IPAddress, MACAddress, Hostname, ScriptName, Argument1, Argument2, Argument3
10.2.1.* ,  .*       , .*      , diagnostics.sh, -runAll,        ,     

In this table, the first three columns are the conditions, and the last four columns are the actions. Values of the condition cells are regex values that I do REGEX_LIKE on, so when I am looking up the correct script to run on a device, I look at it's IP (or MAC I'm given one or the other, not both) and hostname and if the regex matches, then I get the script name that needs to be run and arguments for that script.

Some scripts have one argument, some have two and others have three.

How do I modify this so I can an arbitrary list of conditions and actions. e.g. I am given a Key, Value map (attribute name, attribute value) for conditions, and once a rule has been satisfied, I retrieve a list of action Key, Value elements that are relevant for that device.

To keep things simple, there won't be any updates done to this database once it is initialized. It's initialized on start up by reading rules from a flat file, and the used at runtime to determine rules that have been satisfied for provided input.

This is the schema I think is better suited for this, but I don't know if this is correct and I don't know how to get the matching rules either.

Table Name: Column List
Attributes: attributeId, name, value
Conditions: conditionId, ruleId, attributeId
Actions   : actionId, ruleId, attributeId
Rules     : ruleId

2 Answers 2



I'm not sure why you would want to use regexes for this. PostgreSQL already has specific types.

  IPAddress  inet,
  MACAddress macaddr,
  Hostname   text,
  ScriptName text,

VALUES ( '10.2.1/24', null, 'Evan Box', 'rmrf' );

Don't store ip's, netmasks, or macaddresses as text.

SELECT * FROM whatev
WHERE ipaddress >> '';

I don't much understand the rest of what you want to do. I would also point you to ip4r which is awesomely great at this.

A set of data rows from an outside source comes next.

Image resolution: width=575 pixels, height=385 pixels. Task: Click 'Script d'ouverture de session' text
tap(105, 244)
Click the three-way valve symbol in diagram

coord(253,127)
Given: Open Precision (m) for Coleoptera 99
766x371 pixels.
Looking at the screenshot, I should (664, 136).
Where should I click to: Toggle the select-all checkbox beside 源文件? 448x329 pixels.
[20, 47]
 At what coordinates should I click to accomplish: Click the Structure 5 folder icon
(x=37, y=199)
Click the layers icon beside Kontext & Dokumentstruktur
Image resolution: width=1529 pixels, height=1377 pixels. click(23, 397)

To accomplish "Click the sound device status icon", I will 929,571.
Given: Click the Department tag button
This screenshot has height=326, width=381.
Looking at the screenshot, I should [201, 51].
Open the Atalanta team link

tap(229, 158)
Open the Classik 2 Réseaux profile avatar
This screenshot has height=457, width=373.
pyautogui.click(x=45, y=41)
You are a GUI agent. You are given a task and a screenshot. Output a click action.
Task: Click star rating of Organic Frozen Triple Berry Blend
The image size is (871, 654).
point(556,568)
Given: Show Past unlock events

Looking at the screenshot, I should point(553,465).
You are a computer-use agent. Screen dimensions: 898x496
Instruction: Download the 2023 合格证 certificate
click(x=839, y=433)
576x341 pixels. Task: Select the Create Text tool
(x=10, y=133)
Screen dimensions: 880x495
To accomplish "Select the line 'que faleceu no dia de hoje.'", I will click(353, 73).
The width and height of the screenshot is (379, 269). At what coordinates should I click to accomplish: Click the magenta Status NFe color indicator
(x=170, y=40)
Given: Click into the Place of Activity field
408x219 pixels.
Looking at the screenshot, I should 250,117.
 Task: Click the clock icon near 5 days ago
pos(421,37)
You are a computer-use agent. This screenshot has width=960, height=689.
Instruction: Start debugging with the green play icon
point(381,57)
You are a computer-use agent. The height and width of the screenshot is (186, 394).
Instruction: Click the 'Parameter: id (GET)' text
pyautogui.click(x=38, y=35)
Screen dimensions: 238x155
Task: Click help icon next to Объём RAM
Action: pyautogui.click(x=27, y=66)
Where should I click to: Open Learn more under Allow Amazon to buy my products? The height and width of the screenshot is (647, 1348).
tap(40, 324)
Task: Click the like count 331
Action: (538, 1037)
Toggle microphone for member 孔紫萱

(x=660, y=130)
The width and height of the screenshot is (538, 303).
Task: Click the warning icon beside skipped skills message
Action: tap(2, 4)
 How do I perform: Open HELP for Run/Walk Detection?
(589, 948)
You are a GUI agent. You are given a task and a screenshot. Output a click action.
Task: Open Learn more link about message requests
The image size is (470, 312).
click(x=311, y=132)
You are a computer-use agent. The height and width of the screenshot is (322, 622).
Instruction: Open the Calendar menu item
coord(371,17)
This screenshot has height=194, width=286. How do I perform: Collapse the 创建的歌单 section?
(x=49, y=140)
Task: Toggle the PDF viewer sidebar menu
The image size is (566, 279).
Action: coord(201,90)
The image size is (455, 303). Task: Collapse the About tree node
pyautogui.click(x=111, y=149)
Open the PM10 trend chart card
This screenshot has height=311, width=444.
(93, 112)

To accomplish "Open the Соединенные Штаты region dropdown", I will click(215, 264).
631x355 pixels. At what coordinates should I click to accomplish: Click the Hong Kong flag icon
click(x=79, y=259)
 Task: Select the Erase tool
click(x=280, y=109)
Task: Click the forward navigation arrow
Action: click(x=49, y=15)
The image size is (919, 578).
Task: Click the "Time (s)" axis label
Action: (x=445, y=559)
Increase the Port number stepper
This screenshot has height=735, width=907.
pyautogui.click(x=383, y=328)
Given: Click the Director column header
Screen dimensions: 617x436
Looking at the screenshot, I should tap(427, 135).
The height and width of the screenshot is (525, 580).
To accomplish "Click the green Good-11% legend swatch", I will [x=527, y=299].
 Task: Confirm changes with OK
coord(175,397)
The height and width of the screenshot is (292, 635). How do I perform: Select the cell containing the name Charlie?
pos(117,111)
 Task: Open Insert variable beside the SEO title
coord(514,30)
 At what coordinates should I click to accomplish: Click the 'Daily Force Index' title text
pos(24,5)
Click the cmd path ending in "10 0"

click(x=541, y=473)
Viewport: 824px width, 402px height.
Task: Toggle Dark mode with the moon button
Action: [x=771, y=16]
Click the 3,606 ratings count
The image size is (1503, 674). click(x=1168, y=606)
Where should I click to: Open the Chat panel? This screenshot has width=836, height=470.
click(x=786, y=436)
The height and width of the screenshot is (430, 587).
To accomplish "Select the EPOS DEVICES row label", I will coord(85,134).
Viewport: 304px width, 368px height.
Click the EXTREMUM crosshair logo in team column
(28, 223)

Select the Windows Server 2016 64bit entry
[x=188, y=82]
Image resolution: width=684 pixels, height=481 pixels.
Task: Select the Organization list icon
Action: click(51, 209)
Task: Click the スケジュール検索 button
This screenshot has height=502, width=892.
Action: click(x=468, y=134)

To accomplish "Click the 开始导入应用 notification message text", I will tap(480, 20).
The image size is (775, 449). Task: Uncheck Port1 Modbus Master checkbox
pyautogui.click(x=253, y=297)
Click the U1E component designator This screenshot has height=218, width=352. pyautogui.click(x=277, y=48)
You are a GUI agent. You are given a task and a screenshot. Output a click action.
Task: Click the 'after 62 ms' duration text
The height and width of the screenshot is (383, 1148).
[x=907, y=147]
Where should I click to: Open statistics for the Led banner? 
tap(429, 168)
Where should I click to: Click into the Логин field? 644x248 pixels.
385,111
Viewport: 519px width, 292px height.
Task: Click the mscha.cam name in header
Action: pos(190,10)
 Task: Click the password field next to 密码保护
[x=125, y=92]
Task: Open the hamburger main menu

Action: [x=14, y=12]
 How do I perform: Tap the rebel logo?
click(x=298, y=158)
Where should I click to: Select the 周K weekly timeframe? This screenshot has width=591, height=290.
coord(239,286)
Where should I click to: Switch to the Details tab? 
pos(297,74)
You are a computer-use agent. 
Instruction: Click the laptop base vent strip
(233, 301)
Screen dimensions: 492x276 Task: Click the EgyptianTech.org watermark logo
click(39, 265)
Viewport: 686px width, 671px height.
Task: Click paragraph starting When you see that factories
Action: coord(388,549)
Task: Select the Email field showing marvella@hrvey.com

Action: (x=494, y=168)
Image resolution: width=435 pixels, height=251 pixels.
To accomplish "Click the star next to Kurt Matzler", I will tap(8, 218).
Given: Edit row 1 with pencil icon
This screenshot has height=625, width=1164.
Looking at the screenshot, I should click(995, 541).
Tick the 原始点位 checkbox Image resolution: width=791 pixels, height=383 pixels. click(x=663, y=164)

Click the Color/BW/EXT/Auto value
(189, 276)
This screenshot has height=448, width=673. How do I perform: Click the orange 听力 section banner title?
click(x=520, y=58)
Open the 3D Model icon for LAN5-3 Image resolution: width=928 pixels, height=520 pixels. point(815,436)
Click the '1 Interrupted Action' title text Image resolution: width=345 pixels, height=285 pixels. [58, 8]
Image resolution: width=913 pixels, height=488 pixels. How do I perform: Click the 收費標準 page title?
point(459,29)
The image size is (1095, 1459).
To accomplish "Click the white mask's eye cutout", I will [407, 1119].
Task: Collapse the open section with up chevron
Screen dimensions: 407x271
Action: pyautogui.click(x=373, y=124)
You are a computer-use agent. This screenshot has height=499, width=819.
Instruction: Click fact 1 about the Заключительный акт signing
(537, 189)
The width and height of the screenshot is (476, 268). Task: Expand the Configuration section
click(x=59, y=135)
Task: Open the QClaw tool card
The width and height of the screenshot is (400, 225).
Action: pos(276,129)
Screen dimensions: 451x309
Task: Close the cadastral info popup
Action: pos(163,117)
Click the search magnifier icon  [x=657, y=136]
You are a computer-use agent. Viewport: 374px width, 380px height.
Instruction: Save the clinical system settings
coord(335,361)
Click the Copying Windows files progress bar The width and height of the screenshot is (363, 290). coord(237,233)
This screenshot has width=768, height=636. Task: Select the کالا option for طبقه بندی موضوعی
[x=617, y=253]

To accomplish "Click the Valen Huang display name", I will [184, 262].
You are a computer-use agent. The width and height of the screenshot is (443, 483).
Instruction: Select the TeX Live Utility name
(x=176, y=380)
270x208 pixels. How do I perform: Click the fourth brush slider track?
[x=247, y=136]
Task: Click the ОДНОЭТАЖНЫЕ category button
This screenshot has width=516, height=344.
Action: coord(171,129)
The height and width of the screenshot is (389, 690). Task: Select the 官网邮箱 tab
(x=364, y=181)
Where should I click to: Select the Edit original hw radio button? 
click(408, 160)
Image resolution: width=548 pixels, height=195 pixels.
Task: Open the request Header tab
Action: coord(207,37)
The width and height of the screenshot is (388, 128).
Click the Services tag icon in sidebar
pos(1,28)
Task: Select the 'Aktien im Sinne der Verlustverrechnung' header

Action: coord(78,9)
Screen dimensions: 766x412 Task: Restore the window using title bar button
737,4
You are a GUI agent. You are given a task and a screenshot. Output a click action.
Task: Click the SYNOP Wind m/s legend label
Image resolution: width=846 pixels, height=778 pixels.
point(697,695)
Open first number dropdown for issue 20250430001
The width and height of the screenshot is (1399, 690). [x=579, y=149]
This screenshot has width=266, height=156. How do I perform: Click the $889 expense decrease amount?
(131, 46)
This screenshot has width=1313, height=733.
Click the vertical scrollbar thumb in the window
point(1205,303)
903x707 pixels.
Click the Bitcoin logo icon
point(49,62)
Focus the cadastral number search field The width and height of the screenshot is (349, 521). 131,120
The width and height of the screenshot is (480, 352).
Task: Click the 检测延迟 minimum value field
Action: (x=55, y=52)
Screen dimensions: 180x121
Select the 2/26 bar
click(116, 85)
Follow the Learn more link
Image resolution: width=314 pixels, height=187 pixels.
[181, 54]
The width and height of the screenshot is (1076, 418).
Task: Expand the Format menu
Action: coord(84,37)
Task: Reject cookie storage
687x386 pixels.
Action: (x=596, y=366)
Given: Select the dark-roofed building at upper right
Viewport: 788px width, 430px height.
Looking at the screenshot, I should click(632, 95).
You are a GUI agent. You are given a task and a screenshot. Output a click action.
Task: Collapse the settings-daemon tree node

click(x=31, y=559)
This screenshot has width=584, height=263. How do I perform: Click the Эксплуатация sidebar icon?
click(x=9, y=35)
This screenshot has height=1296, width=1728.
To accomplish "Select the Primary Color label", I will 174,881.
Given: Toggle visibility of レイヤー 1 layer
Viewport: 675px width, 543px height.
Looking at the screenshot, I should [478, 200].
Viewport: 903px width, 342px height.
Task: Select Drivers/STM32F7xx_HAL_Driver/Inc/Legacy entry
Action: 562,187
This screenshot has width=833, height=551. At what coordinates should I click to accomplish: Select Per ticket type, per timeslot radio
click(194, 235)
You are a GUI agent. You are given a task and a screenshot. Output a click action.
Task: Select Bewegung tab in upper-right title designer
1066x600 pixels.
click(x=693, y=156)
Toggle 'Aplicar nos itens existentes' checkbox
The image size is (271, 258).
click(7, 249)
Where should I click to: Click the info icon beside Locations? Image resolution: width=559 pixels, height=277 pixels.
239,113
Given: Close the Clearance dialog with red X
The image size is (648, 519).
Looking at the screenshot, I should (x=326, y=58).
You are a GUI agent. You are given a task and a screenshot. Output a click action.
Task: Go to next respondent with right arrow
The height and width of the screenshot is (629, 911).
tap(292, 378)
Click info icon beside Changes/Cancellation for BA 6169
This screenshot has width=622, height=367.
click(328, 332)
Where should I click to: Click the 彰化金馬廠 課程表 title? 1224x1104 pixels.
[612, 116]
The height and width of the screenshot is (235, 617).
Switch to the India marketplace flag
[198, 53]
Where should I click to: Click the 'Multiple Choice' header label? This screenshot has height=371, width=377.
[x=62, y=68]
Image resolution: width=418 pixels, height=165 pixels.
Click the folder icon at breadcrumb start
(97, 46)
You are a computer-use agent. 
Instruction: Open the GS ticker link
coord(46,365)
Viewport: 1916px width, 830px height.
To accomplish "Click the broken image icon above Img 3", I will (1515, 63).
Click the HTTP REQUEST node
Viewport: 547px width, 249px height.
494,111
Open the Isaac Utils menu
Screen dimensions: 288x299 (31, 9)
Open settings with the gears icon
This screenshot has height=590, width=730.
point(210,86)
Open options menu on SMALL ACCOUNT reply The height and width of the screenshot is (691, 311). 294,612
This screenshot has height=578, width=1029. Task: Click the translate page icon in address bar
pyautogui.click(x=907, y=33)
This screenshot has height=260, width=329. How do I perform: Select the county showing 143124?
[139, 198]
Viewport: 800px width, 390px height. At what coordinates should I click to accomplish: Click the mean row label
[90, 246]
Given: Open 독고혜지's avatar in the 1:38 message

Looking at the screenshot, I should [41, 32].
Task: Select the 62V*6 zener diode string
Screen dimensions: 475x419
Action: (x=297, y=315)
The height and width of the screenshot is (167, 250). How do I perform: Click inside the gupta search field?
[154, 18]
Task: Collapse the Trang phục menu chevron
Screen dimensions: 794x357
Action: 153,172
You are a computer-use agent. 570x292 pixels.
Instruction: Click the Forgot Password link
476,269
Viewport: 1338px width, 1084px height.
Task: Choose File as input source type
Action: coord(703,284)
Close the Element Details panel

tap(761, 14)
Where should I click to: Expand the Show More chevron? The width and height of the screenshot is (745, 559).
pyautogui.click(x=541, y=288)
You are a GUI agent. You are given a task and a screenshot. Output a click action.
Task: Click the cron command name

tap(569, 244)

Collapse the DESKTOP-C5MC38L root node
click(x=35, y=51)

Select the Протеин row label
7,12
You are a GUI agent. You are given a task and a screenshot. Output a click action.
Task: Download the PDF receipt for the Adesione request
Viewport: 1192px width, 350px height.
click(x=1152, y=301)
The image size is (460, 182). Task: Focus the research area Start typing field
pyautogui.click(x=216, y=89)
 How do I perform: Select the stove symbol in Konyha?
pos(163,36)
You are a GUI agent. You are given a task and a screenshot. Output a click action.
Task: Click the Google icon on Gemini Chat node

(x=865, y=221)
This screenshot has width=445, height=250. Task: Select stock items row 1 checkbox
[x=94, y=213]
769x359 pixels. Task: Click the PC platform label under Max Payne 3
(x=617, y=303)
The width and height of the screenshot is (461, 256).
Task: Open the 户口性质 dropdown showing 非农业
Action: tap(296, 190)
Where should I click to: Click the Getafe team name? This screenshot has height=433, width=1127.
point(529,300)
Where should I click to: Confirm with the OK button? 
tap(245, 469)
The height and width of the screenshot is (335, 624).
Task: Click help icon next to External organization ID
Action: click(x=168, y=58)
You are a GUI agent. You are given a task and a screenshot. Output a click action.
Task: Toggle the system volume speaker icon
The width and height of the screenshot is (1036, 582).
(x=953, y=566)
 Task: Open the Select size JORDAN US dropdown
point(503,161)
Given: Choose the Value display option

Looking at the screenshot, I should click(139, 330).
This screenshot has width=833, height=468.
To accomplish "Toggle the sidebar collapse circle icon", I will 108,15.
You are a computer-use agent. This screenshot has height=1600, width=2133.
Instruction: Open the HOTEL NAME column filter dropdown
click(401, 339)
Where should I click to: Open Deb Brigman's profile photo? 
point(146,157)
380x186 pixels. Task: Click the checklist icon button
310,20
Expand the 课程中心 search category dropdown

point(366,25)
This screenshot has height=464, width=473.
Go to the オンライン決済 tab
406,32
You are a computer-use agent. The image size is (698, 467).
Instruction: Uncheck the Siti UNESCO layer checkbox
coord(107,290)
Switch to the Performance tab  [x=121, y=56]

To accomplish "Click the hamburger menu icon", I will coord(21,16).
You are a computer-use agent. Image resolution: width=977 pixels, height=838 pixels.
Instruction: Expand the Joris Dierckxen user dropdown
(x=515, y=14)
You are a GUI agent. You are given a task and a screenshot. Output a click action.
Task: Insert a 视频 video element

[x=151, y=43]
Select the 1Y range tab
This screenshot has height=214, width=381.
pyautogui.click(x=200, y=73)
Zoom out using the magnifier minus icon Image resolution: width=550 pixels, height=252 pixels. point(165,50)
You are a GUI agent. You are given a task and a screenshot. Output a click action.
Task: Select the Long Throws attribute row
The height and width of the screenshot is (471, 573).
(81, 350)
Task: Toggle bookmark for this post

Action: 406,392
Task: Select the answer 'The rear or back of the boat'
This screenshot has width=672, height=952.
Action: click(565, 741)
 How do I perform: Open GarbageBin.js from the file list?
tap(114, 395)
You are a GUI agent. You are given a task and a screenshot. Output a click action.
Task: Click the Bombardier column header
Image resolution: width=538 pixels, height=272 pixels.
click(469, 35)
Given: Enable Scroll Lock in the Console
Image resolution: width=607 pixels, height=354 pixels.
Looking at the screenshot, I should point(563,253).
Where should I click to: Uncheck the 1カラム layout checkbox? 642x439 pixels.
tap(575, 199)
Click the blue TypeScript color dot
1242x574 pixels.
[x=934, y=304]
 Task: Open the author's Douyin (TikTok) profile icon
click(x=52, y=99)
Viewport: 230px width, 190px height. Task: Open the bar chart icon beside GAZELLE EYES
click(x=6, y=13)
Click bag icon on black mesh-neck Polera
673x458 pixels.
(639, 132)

As far as storing conditions I'm not entirely sure what you mean, but you can certainly store conditions as inet there are a rich set of operators for it

  • Thanks for the response, but this is not what I was looking for. I probably didn't explain the problem adequately.
    – McJagger
    Dec 7, 2017 at 7:05

I figured this out on my own. I'll describe what I did to write the query myself. I don't have the query to paste here since I deleted the query because I didn't need it anymore, but if anyone needs it, message me and I'll re-write it.

I created two tables, Rule(Id, Name) and Parameter(Id, Key, Value, RuleId, Type).

Rule table is self-explanatory, the Parameter table has two types of parameters for each rule, a condition or an action. Each rule is expected to have an arbitrary number of conditions and actions. Condition parameters are expected to have regex expressions to cover an IP subnet, or hostname convention etc

Then I created an SQL query to get the total number of conditions for each rule, and an SQL query to get the total number of conditions that match provided input from users; For example, if the conditions include hostname, IP, building_name, I get a list of rules where these conditions match using regex_like, then I do a count on ruleId and join that with the previous query on count and ruleId. This gives me the list of ruleIds where all conditions are satisfied, from this I can query the parameter table to get the list of corresponding actions for that rule.